***** Seçilen metin *****
Sözü edilen şirketle ilgili yapılan tepitler davacıya düzenlediği faturaların gerçek bir emtia teslimine veya hizmet ifasına dayanmadığının kabulünü gerektirdiğinden, dolayısıyla bu faturalara konu katma değer vergisi indirimlerinin reddinde hukuka aykırılık bulunmadığından Vergi Mahkemesi kararının tarhiyatın, söz konusu mükelleften alınan faturalardan kaynaklı kısmının kaldırılmasına ilişkin hüküm fıkrasının bozulması gerekmiştir.
***** Sağlanan malzeme *****
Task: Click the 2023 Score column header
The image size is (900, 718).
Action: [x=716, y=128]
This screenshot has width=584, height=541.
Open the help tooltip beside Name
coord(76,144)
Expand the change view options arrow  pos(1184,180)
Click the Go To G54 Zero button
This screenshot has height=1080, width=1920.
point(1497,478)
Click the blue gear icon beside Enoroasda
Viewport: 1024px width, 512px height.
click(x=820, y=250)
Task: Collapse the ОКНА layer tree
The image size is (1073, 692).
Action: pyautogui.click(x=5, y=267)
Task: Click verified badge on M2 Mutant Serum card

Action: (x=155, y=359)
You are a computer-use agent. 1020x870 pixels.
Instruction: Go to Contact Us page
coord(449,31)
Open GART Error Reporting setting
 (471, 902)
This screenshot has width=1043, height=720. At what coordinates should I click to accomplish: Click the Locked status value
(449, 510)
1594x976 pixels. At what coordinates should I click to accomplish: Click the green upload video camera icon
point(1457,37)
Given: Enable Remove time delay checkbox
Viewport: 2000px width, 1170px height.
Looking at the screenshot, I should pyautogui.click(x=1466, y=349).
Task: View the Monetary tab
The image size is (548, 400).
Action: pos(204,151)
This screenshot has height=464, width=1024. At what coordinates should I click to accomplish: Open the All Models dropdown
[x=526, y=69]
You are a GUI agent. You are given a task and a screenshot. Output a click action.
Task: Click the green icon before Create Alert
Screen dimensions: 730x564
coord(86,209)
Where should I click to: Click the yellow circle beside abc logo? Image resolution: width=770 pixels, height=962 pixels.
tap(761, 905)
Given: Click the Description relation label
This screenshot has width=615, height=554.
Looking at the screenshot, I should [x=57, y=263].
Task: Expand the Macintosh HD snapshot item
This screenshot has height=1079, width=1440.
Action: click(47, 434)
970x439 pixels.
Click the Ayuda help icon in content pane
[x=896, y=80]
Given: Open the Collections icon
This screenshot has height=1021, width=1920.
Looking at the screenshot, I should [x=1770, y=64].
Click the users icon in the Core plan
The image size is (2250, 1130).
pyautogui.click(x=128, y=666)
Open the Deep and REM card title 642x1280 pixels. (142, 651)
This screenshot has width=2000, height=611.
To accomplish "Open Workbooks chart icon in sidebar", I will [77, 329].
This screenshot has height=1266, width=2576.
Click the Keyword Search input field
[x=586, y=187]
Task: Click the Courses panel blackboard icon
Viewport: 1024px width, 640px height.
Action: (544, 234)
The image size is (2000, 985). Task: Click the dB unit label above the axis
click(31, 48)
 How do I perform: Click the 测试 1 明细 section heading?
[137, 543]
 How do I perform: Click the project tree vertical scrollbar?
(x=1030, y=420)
*****
**Verilen görev A:**
Seçilen metne göre aşağıdaki soruları yanıtlayın:
(i) Davacıya düzenlenen faturalar neye dayanmıyor?
(ii) Reddinde hukuka aykırılık bulunmayan indirimler hangi vergiye ait?
(iii) Kararında bozulması gereken kısım bulunan mahkeme hangisi?
**Verilen görev B:** Seçilen metinde "Sözü edilen şirketle" sözlerinden "fıkrasının bozulması gerekmiştir." sözlerine kadar (bunlar dahil) olan kısmı yeniden yazın ve "Vergi Mahkemesi" adını "İdare Mahkemesi" olarak değiştirin.
**Verilen görev C:** Seçilen metinde "fatura" sözcüğünün geçtiği tüm biçimleri, metindeki sırasıyla sıralayın.

**Doğru sonuç A:**
(i) Gerçek bir emtia teslimine veya hizmet ifasına
(ii) Katma değer vergisine
(iii) Vergi Mahkemesi

**Doğru sonuç B:**
Sözü edilen şirketle ilgili yapılan tepitler davacıya düzenlediği faturaların gerçek bir emtia teslimine veya hizmet ifasına dayanmadığının kabulünü gerektirdiğinden, dolayısıyla bu faturalara konu katma değer vergisi indirimlerinin reddinde hukuka aykırılık bulunmadığından İdare Mahkemesi kararının tarhiyatın, söz konusu mükelleften alınan faturalardan kaynaklı kısmının kaldırılmasına ilişkin hüküm fıkrasının bozulması gerekmiştir.

**Doğru sonuç C:** faturaların, faturalara, faturalardan